ESN is currently creating a Faith/Science curriculum for young adult small groups. We’ve partnered with InterVarsity graduate student discussion groups to identify faith/science questions that are important to emerging scholars, and we’re commissioning thoughtful Christians in science or theology/philosophy/history of science to explore those questions in this series at the ESN blog. We will then publish these posts as a booklet curriculum for campus groups. You can find previous posts in the series and related posts here. Today, we are delighted to continue a special three-part exploration of the history of science in this faith/science series, written by James Ungureanu. See last week’s post on the early church here.

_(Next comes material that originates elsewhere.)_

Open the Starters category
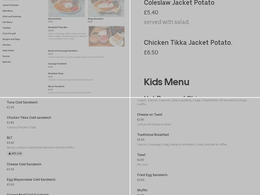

This project was made possible through the support of an award from the Science and Theology for Emerging Adult Ministries project at Fuller Theological Seminary. The opinions expressed are those of the author(s) and do not necessarily reflect the views of Fuller or the STEAM project.
Introduction
Pagan antiquity had bequeathed to Christianity a vast heritage of philosophical speculation, much of which was absorbed in the metaphysical framework underlying early and medieval Christianity. While popular historical accounts tend to portray medieval Christians as philistine, suspicious of learning, the truth is that the classical tradition of philosophy, art, literature and the natural sciences was kept alive largely by Christians in monastic communities. Indeed, there was a concerted effort by Christians to “baptize” such works. There were numerous writers of great influence from late antiquity and the early medieval period who bridged pagan and Christian worldviews. Augustine’s “handmaiden” formula continued to sanction the pursuit of studying nature through the early Middle Ages, but some writers began going beyond its original religious or theological utility.
Medieval Christianity
The University and the Natural Sciences
As the Roman Empire descended into civil disorder with the barbarian invasions, Christianity became the sole source of centralized authority. Fortunately, a new institution emerged that not only sustained but sanctioned the classical tradition. For in addition to vows of poverty, chastity, obedience, and agricultural work, monastic orders included the preservation of ancient literature. Monastic orders thus made education a prerequisite for the religious life.[1] Monks copied sacred writings for their own use in church services, and when their cloisters developed into monastic schools, they copied important texts of antiquity. Such figures as Isidore of Seville (560-636), Venerable Bede (672-735), John Scotus Eriugena (815-877), Gerbert of Aurillac (946-1003) and Anselm (1033-1109) were not only prolific scholars who wrote treatises on philosophy, they were also monastic educators. It is an incontrovertible fact that our modern libraries are greatly indebted for the preservation of the works of both patristic writers and ancient natural philosophy by these monastic schools.[2]
In time monasteries became the center of literary culture, and therefore were crucial to the development of the natural sciences. Although entirely religious in structure, monastic schools provided a style of religious life that lent itself to the intellectual life. Indeed, kings and emperors turned to the monasteries as the only source of education. Beginning late in the eighth and early ninth centuries, there was a burst of scholarly activity connected to the court of Charlemagne (742-814), otherwise known as the “Carolingian Renaissance.” Part of Charlemagne’s imperial campaign to strengthen the church and the state was the task of developing educational reforms. He issued a decretal that every cathedral and monastery was to establish a school to provide free education and the copying of books.
These monastic schools grew into urban schools, which subsequently grew into larger cathedral schools, and then into public schools, which were not linked to any ecclesiastical authority. Although the latter schools were not affiliated with any church and typically had a broader range of subjects studied, they nevertheless maintained the religious aim of monastic schools. In time, the course of study expanded into two parts, the trivium, consisting of grammar, rhetoric, and logic; and the quadrivium, consisting of arithmetic, geometry, astronomy, and music. As monasticism matured in the following centuries, its store of scientiï¬c knowledge increased. These schools eventually grew to become the great universities of Bologna, Paris, Oxford, and Cambridge in the thirteenth century. The university quickly became the center of intellectual and literary life, offering advanced religious, professional, and scientific education.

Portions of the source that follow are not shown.